**Reading text**
━━━━━━
GROPP (GE Water & Process Technologies)

I also put quite a few details into my Answer Book response, although I am sure it is not complete. This is just a compilation of what I have seen over the years, so I appreciate your comments as well. If you are interested in the subject, there are details in the Answer Book response.

RONALD GROPP (GE Water & Process Technologies)

Assuming all other fuel parameters are apparently within specifications except Copper Corrosion (ASTM D130) and Mercaptan Sulfur (ASTM D3227), our experience indicates that instability reaction precursors and catalysts in the jet fuel are major root causes of JFTOT (ASTM D3241) specification failures. Instability precursors and catalysts include, but are not limited to:

1. Reactive olefins and some aromatics (precursors);

2. Sulfur compounds including H2S, thiols (mercaptans), and thiophenols (precursors);

3. Cyclical nitrogen compounds including pyrroles, indoles, and carbazoles (precursors);

4. Phenols (precursor);

5. Acids, primarily naphthenic and lighter carboxylic acids (precursors and catalysts); and,

6. Transition metals, especially copper and iron (catalysts).

In the refinery, typical sources of the precursors and catalysts include:

1. Crude oil charged to the crude unit,

2. Refinery slop oils that find their way into the crude charge or finished fuel tanks,

3. Heat exchanger leaks and associated product contamination, and

4. Reactive blend components such as coker distillates. Source control is the first line of defense against the troublesome precursors and catalysts. Focused attention on crude selection and blending, slop oil minimization and management, blend component optimization, and process equipment maintenance will minimize precursors and catalysts in the fuel. Beyond source control, instability precursors and catalysts are typically removed from jet fuel components and/or blended products through a variety of finishing processes in combinations specific to each refinery. Common processes include caustic extraction and/or sweetening, hydrotreating, and drying and filtering equipment including:

a. Strippers (dry and steam),

b. Water coalescers,

c. Salt dryers, and

d. Clay filters (polishing unit to remove trace precursors and metals).
━━━━━━
**Work to complete**
Resume the forum reply on the causes of jet fuel thermal stability failures, picking up immediately after its list of drying and filtering equipment.

**Data shown**
━━━━━━
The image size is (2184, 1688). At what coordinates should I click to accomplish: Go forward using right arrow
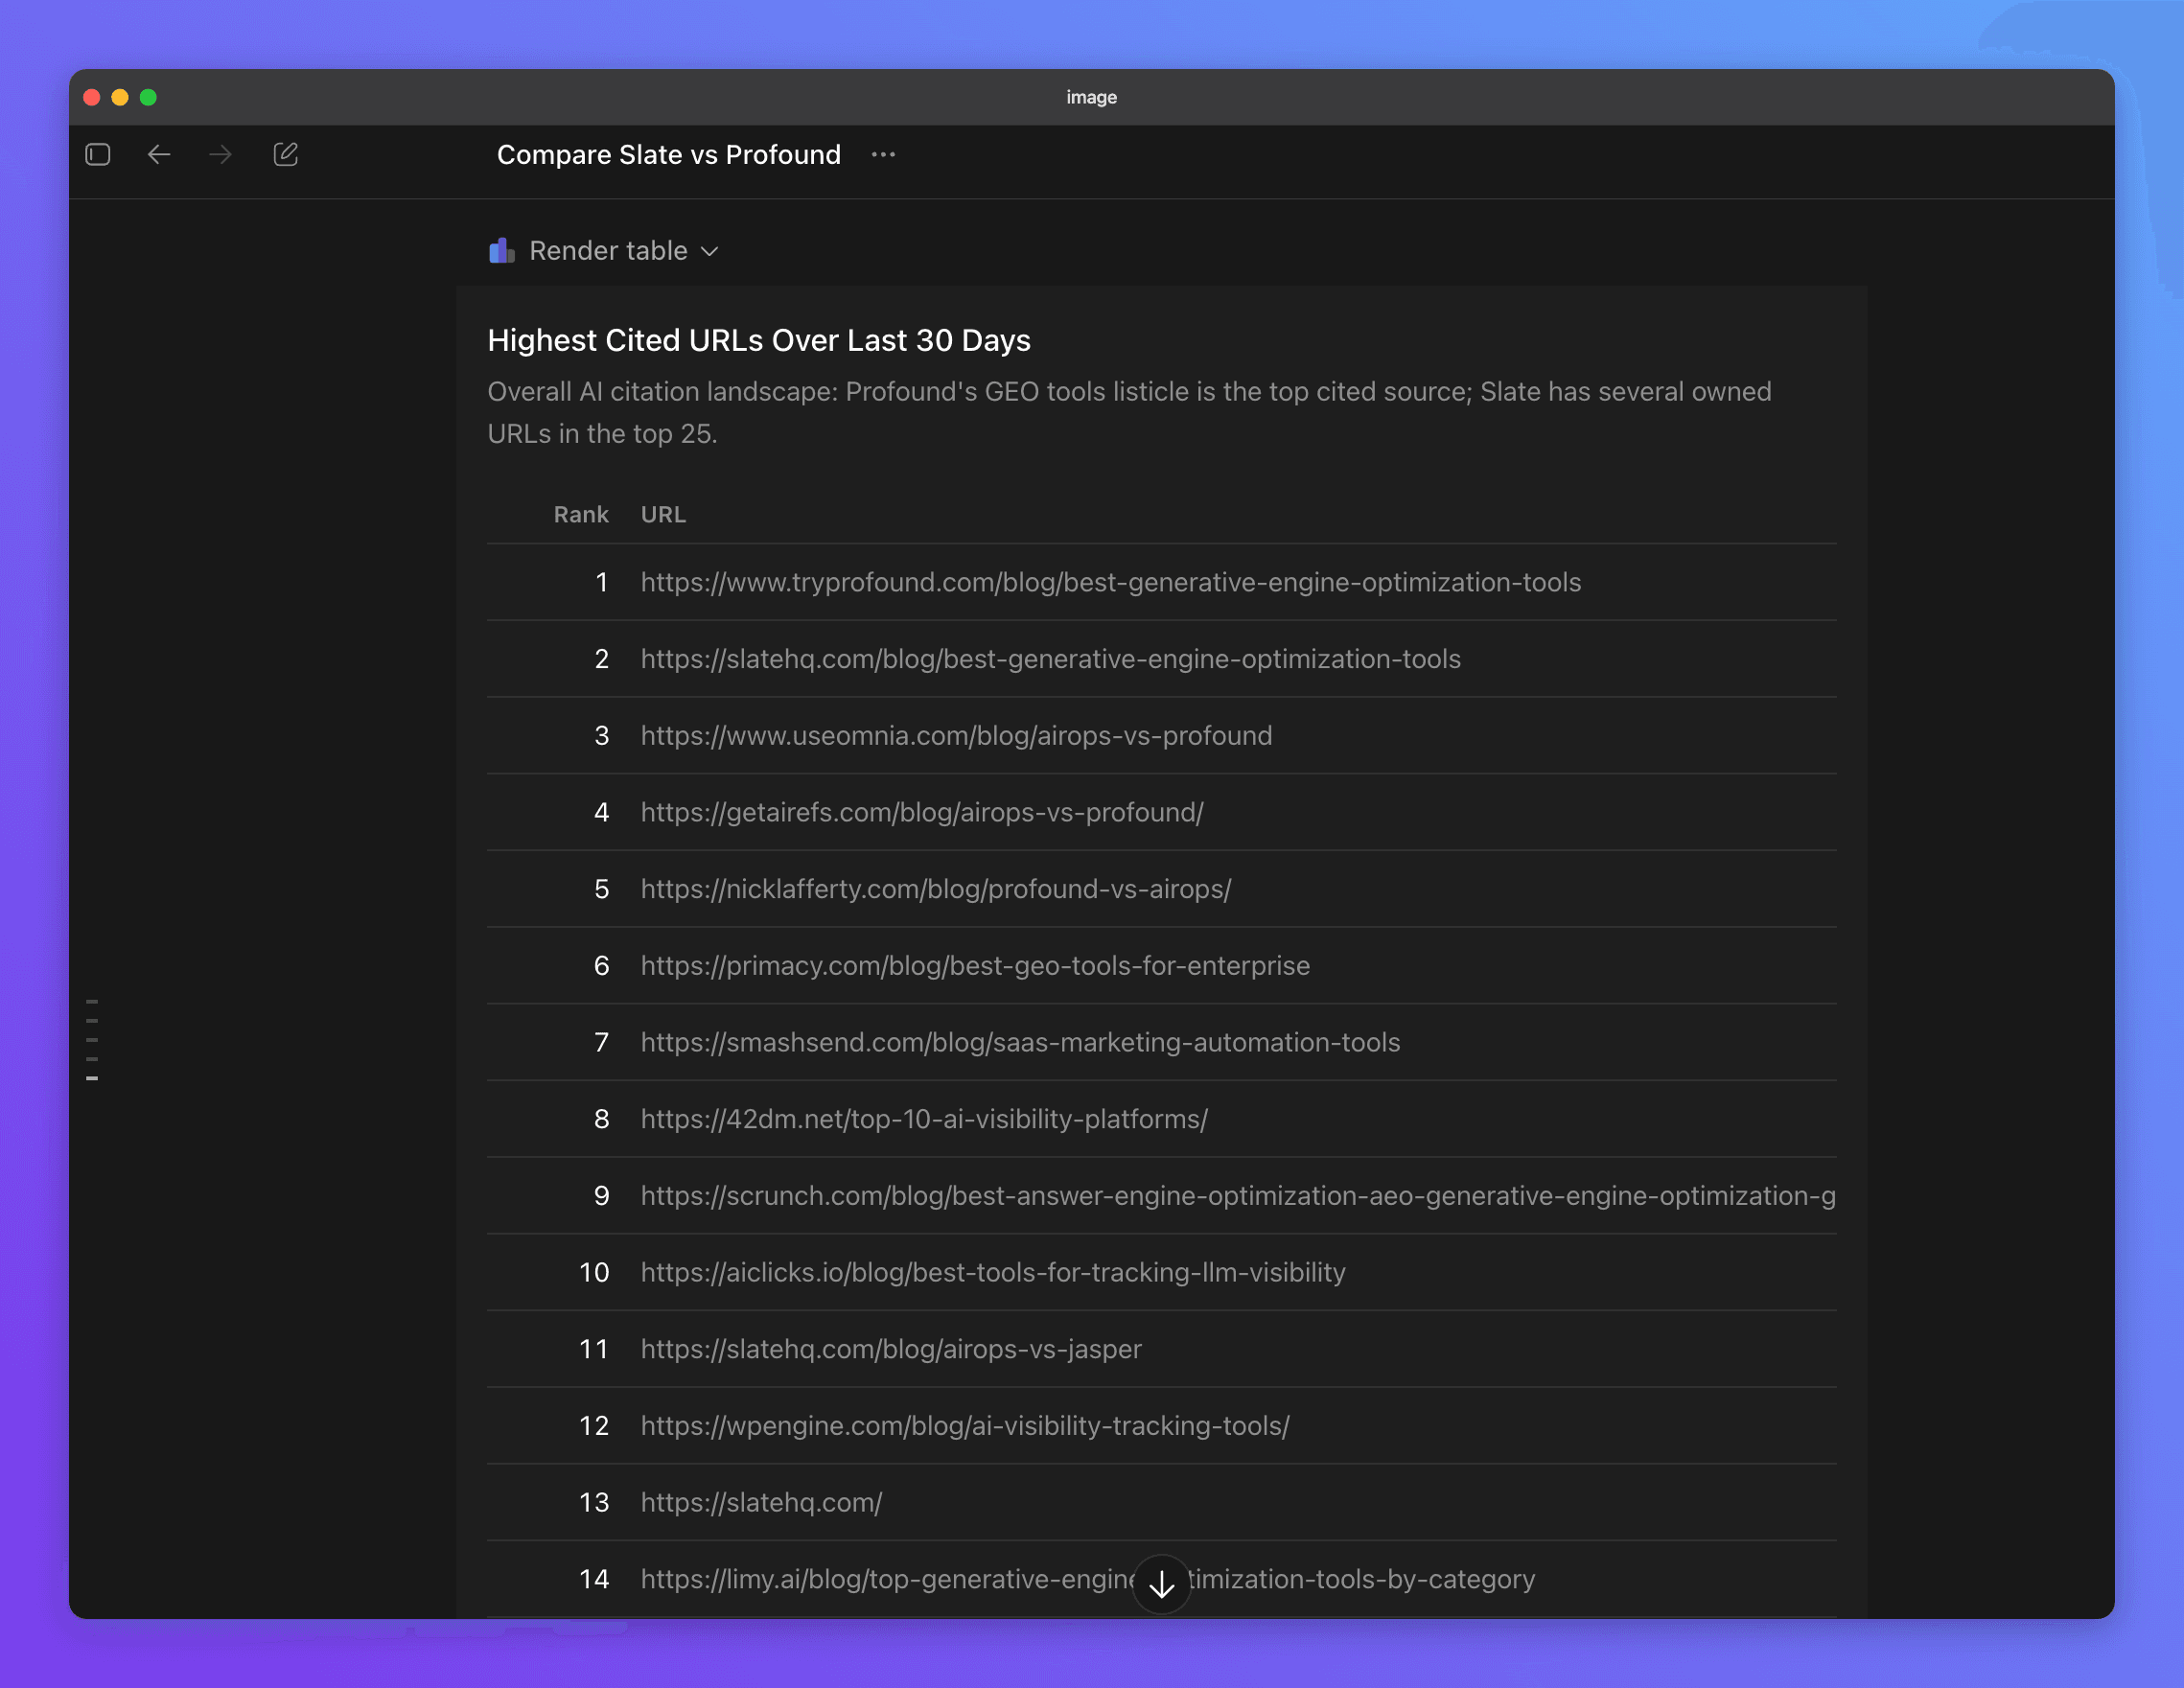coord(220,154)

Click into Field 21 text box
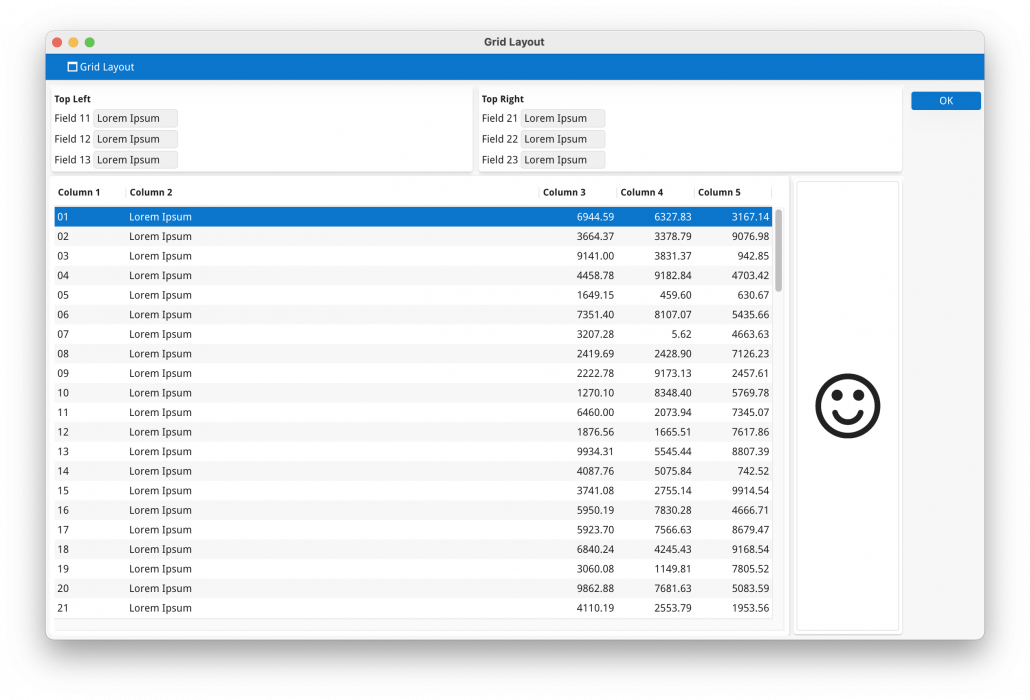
━━━━━━
**Result**
The primary cause of JFTOT failure we see is instability precursor and catalyst breakthrough due to upsets or improper operation of caustic processes and associated drying and polishing equipment. In these cases, extensive reviews of the entire process from the distillation towers to the finished tanks are required to identify and correct problems. System reviews have uncovered the following problems (in order of frequency):

1. Caustic carryover from extraction and sweetening units due to overspent caustic as measured by the UOP 743 Acid Suspended Oils (ASO) test: The suspended oils generated in this test consist of the weakly acidic instability precursors mentioned earlier. The caustic in these units has a greater tendency to form emulsions and carryover with the fuel as the ASO measurements reach and exceed the 30 to 40% level.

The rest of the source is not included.